[Input for this task Boundary: Start]
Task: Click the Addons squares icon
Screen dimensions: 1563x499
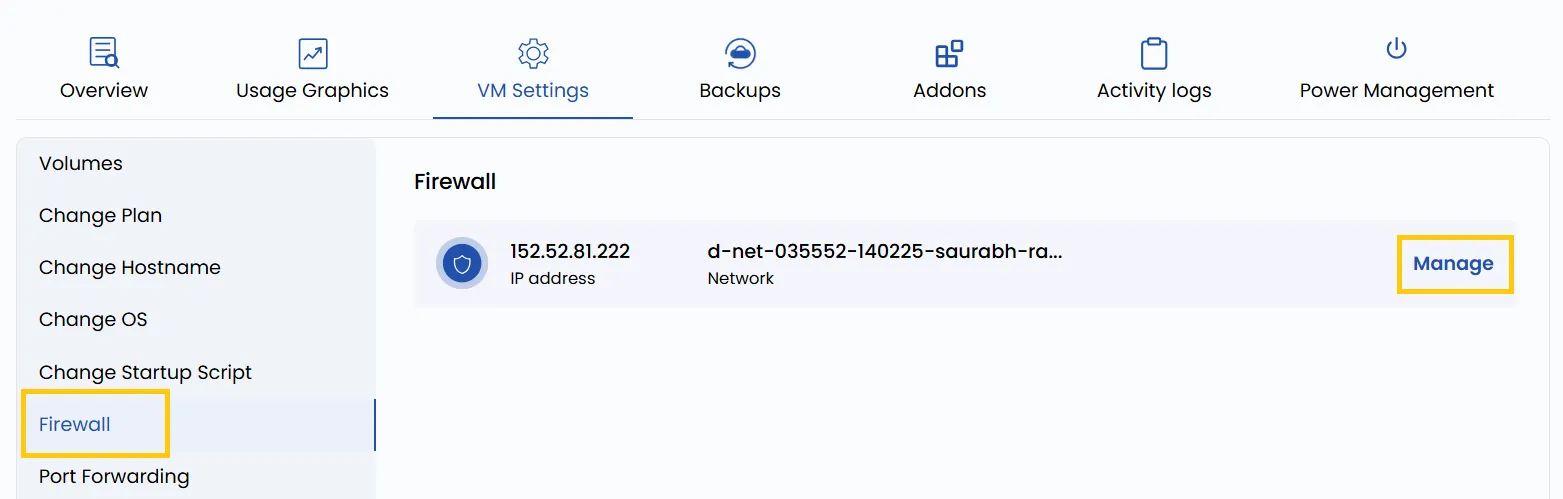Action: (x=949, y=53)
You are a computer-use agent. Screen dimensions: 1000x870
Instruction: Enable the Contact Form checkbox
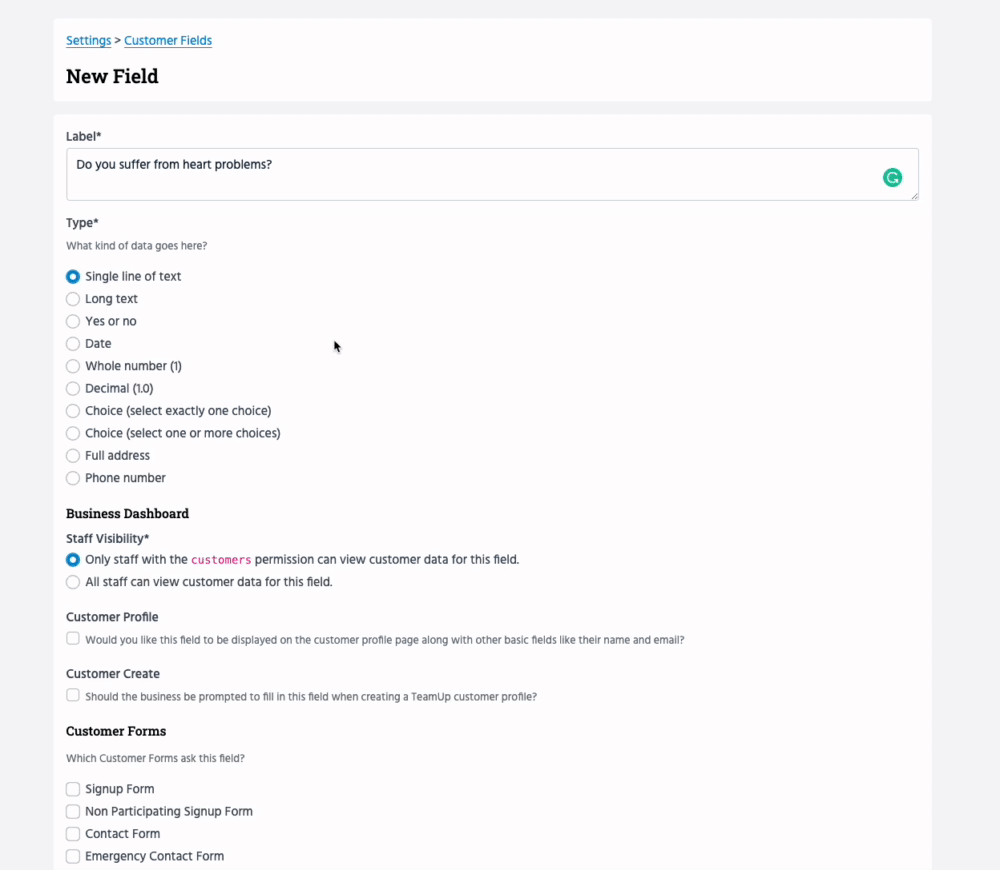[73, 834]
[Input for this task Boundary: End]
The problem: In the copy, include all records verbatim but no images.

The completed task:
Task: Click the Addons squares icon
Screen dimensions: 1563x499
Action: (x=949, y=53)
You are a computer-use agent. Screen dimensions: 1000x870
Instruction: Enable the Contact Form checkbox
[73, 834]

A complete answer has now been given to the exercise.